> _Assignment_:
What is needed is an exact repeat of the lines from the line containing "Given: Click the Dialog Font 'Aa' icon" through the final line of the entries below, and nothing else.
──────── Source data ────────
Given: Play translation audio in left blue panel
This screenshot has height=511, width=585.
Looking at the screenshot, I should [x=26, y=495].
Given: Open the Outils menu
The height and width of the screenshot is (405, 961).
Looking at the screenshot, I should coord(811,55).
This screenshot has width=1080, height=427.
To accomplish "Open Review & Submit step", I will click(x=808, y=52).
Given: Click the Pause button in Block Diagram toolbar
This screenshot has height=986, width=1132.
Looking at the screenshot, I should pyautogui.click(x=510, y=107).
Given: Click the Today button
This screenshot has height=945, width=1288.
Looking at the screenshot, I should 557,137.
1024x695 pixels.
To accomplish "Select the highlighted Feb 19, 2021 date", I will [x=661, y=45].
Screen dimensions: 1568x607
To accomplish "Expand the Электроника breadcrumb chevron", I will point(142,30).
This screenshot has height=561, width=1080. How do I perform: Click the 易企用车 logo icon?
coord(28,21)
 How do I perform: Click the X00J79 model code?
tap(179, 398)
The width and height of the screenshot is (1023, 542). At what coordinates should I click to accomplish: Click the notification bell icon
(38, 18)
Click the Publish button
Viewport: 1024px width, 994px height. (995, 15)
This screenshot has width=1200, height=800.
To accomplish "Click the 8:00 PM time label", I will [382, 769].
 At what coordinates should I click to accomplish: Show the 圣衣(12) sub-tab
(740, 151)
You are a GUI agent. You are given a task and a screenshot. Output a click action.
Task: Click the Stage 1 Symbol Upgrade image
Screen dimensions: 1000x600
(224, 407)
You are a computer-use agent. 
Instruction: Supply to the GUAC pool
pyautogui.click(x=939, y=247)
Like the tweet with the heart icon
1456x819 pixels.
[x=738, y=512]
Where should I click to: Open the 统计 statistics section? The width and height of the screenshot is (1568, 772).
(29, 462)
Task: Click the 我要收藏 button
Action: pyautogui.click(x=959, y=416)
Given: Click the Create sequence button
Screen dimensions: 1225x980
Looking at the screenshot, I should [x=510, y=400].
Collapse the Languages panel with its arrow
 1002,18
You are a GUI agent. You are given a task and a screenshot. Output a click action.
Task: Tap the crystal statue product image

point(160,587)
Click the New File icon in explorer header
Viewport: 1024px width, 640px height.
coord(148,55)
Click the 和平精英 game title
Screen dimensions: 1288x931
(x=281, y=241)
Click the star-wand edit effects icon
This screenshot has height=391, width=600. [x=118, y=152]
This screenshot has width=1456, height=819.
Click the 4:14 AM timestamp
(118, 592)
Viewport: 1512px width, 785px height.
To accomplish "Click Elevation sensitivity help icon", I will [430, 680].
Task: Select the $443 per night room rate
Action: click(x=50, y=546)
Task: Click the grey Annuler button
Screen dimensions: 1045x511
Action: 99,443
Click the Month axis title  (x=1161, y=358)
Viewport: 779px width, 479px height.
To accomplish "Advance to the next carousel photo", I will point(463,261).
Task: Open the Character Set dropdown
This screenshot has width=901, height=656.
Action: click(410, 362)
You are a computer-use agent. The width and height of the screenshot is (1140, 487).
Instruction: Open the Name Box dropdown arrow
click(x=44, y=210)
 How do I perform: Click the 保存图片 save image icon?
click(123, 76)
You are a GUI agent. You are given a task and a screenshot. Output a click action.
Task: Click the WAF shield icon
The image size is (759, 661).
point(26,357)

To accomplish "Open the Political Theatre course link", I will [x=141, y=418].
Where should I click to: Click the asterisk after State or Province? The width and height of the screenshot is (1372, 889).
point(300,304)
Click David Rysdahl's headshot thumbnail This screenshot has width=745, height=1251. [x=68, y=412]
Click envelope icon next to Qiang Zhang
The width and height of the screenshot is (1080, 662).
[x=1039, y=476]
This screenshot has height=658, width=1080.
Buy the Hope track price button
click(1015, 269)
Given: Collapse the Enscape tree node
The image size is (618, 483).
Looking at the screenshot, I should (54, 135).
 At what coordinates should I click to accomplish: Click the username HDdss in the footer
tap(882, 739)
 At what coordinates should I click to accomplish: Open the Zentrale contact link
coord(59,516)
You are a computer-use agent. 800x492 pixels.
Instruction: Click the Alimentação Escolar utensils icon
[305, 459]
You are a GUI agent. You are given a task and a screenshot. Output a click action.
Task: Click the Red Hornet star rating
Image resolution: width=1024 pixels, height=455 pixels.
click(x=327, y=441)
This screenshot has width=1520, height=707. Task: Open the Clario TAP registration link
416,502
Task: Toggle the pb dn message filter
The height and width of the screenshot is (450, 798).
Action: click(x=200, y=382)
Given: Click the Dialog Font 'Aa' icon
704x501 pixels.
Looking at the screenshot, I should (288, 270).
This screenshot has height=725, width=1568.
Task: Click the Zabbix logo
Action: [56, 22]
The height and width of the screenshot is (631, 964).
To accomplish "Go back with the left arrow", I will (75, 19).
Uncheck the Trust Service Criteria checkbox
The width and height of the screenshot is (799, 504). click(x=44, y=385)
────────
> _Answer to this exercise_:
Given: Click the Dialog Font 'Aa' icon
704x501 pixels.
Looking at the screenshot, I should (288, 270).
This screenshot has height=725, width=1568.
Task: Click the Zabbix logo
Action: [56, 22]
The height and width of the screenshot is (631, 964).
To accomplish "Go back with the left arrow", I will (75, 19).
Uncheck the Trust Service Criteria checkbox
The width and height of the screenshot is (799, 504). click(x=44, y=385)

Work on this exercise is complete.